Embedded Computer Architecture
2015 - 2016 (Second Quartile)
Code : 5SIA0
Credits: 5 ECTS
Lecturers : Prof. dr. Henk Corporaal
Tel. : +31-40-247 5195 (secr.) 5462 (office)
Email: H.Corporaal at tue.nl
Project assistance: Luc Waeijen (L.J.W.Waeijen at tue.nl),
Mark Wijtvliet (M.Wijtvliet at tue.nl), and Roel Jordans (R.Jordans
at tue.nl)
News
- Oral exams: on Jan 29, Feb 1, 2 and 4
- Jan 10: updated/uploaded slides of chapter 6,7 and 8
- Jan 4: uploaded new lectures on chapter 4 and 5
- GPU guest lecture Monday 14 December; slides are online.
- Dec 11: lab
3 is online; have a look.
- Lab
assignment 2 is already online !
- Updated schedule
- Slides Ch 3 part 1 added
- Nov 16: Lab 1 on Multi Processor design has started; see the lab
site.
- Slides of chapter 1 and 2 have been added
- November 9, 2015, start of new lecture in IPO 0.98 (Mondays
3,4) / Pav B2 (changed: was originally U46; Thursdays 7,8)
- Interesting
article about processor design a 90 minute guide!
Information on the course:
Description
When looking at future embedded systems and their design, especially
(but not exclusively) in the multi-media domain, we observe several
problems:
- high performace (1 TOPS and beyond) has to be combined with
low power (many systems are mobile);
- time-to-market (to get your design done) constantly reduces;
- most embedded processing systems have to be extremely low
cost;
- the applications show more dynamic behavior (resulting in
greatly varying quality and performance requirements);
- more and more the implementer requires flexible and
programmable solutions;
- huge latencie gap between processors and memories; and
- design productivity does not cope with the increasing design
complexity.
In order to solve these problems we foresee the use of programmable
multi-processor platforms, having an advanced memory hierarchy, this
together with an advanced design trajectory.

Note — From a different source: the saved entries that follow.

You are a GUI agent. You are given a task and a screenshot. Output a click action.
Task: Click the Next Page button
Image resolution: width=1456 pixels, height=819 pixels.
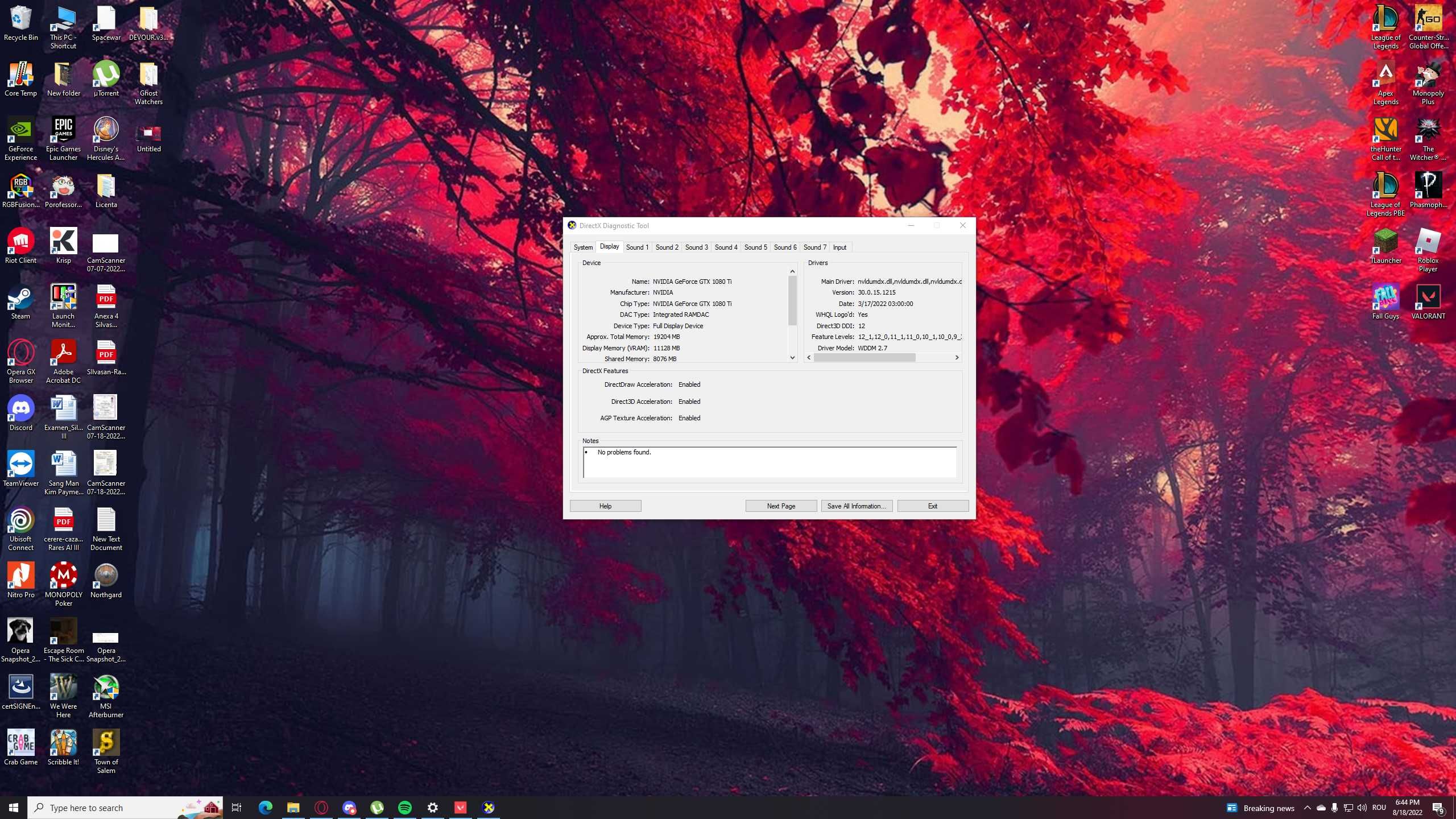tap(781, 506)
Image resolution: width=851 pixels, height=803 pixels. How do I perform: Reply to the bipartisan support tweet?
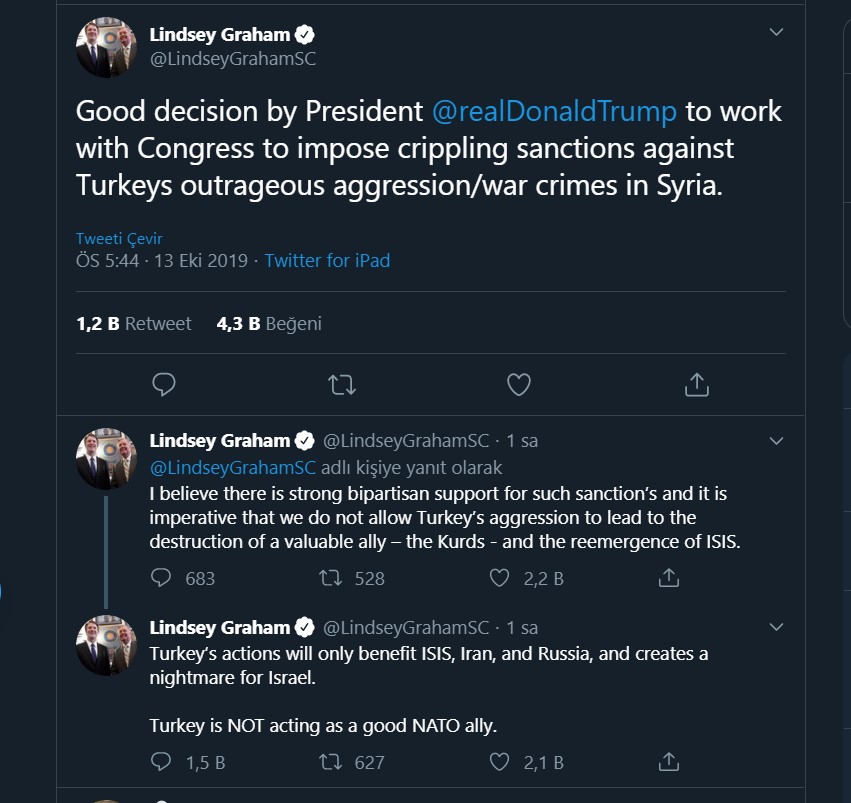pos(162,578)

These platforms may
contain different processors, ranging from general purpose
processors, to processors which are highly tuned for a specific
application or application domain. This course treats several
processor architectures, shows how to program them, and
compares their efficiency in terms of cost, power and performance.
Furthermore the tuning of processor architectures is treated.
Several advanced Multi-Processor
Platforms, combining discussed processors, are treated. A set of
lab exercises complements the course.
Purpose:
This course aims at getting an understanding of the processor
architectures which will be used in future multi-processor
platforms, including their memory hierarchy, especially for the
embedded domain. Treated processors range from general purpose to
highly optimized ones. Tradeoffs will be made between performance,
flexibility, programmability, energy consumption and cost. It will
be shown how to tune processors in various ways.
Studying the architecture, organization and use of the newest
(micro)processors currently on the market, and the latest research
developments in computer architecture. Architectures exploiting
instruction-level parallelism (ILP), data-level parallelism (DLP),
thread-level and task-level parallelism are treated. Starting from
basic architecture concepts we will end with discussing the latest
commercial processors.
This course also treats how processors can be combined in a
multiprocessing platform, e.g. by using a Network-on-Chip.
Interprocessor communication issues will be dealt with.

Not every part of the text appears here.